------ PAGE

Approximate, Estimate, Extrapolate, Fuzzy, Guess, Guesstimate, Interpolate, Predict, Probabilistic, Sloppy, Trend
Devi's producing a taxi tracker so the head office knows where its fleet is at any time. The taxi's only transmit their location every 10 seconds, which would ordinarily lead to jerky movements on the map. However, Devi wants the motion to be smooth, so she uses interpolation to guess the taxi's location between updates.
To comprehend system activity and predict what might be happening next, it's useful to have frequent updates from the server.
It's expensive to keep updating from the server.
Instead of requesting information from the server, make a reasonable guess. There are times when it's better to provide a good guess than nothing at all. Typically, this is pattern relates to dynamic situations where the browser is periodically grabbing new information, using “Periodic Refresh”. The aim is help the user spot general trends, which are often more important than precise figures. It's a perfrormance optimisation because it allows you to give almost the same benefit as if the data was really arriving instantaneously, but without the bandwidth overhead. For this reason, it makes more sense when using “Periodic Refresh” than “HTTP Streaming”, because the latter doesn't incur as much overhead in sending frequent messages.
One type of Guesstimate is based on historical data, and there are several ways the browser might have access to such data:
The browser application can capture recent data by accumulating any significant observations into variables that last as long as the Ajax App is open.
The browser application can capture longer-term data in cookies, so it's available in subsequent sessions.
The server can expose historical data for interrogation by the browser application.
Equipped with historical data, it's possible to extrapolate future events, albeit imprecisely. Imagine a collaborative environment where multiple users can drag-and-drop objects in a common space, something like the the Magnetic Poetry Ajax app. Using a “Periodic Refresh” of one second, users might see an erratic drag motion, with the object appearing to leap across space, then staying still for a second, then leap again. A Guesstimate would exploit the fact that the motion of the next second is probably in the same direction and speed as that of the previous section. Thus, the application can, for that second, animate the object as if it was being dragged in the same direction the whole time. Then, when the real position becomes apparent a second later, the object need not leap to that position, but a new estimate can be taken as to where the object's moving, and the object can instead move smoothly toward the predicted location. In other words, the object is always moving in the prediction of its current predicted location. Dragging motion is an example where users would likely favour a smooth flow at the expense of some accuracy, over an erratic display that is technically correct.

------------
------ STORED DATA

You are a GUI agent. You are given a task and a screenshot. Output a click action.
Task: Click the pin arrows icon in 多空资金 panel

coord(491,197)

------------
------ STORED DATA

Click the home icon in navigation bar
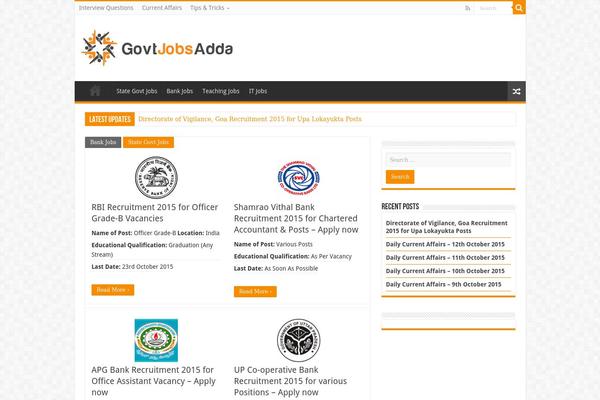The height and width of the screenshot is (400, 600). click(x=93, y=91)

------------
------ STORED DATA

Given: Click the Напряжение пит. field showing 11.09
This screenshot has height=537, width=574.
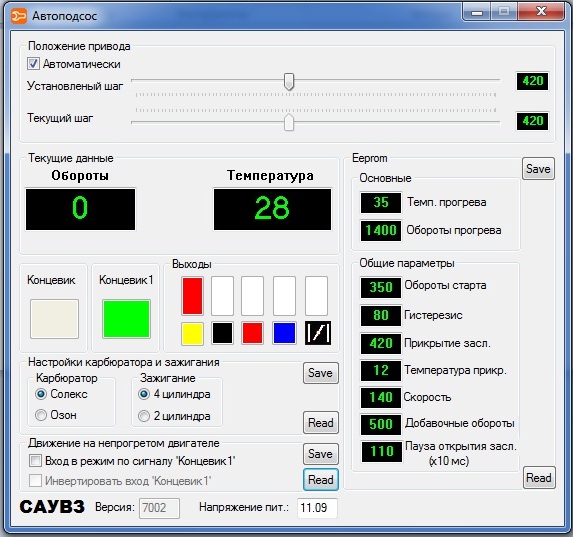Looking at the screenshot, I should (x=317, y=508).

------------

* **PROBLEM REQUIREMENTS**: Please retype, word for word, the part of the Guesstimate text that opens with the words containing "The browser application can capture longer-term" and closes with "the browser application.". These records come from a different source.

* **THE RESULT**:
The browser application can capture longer-term data in cookies, so it's available in subsequent sessions.
The server can expose historical data for interrogation by the browser application.